**WHAT IS BEING ASKED**
Each line of the data that mentions the string "computer" needs to be identified and copied.

**RECORDS SHOWN**
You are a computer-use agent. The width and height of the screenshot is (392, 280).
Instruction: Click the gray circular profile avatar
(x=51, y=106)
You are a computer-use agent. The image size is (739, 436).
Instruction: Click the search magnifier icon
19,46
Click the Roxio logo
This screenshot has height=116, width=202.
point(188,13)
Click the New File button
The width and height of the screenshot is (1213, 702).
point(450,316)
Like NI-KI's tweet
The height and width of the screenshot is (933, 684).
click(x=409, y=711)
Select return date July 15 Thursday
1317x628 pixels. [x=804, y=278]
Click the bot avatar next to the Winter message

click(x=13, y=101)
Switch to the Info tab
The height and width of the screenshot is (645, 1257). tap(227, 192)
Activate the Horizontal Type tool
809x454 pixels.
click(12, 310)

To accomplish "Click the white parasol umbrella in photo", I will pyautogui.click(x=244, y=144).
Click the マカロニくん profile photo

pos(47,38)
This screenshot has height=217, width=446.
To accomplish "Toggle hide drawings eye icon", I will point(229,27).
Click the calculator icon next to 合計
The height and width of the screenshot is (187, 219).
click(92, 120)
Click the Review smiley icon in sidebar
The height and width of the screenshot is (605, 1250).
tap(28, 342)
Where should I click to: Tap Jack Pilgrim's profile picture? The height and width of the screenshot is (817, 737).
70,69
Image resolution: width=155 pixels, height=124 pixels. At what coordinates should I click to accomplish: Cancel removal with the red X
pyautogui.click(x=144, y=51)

**EXERCISE RESPONSE**
You are a computer-use agent. The width and height of the screenshot is (392, 280).
You are a computer-use agent. The image size is (739, 436).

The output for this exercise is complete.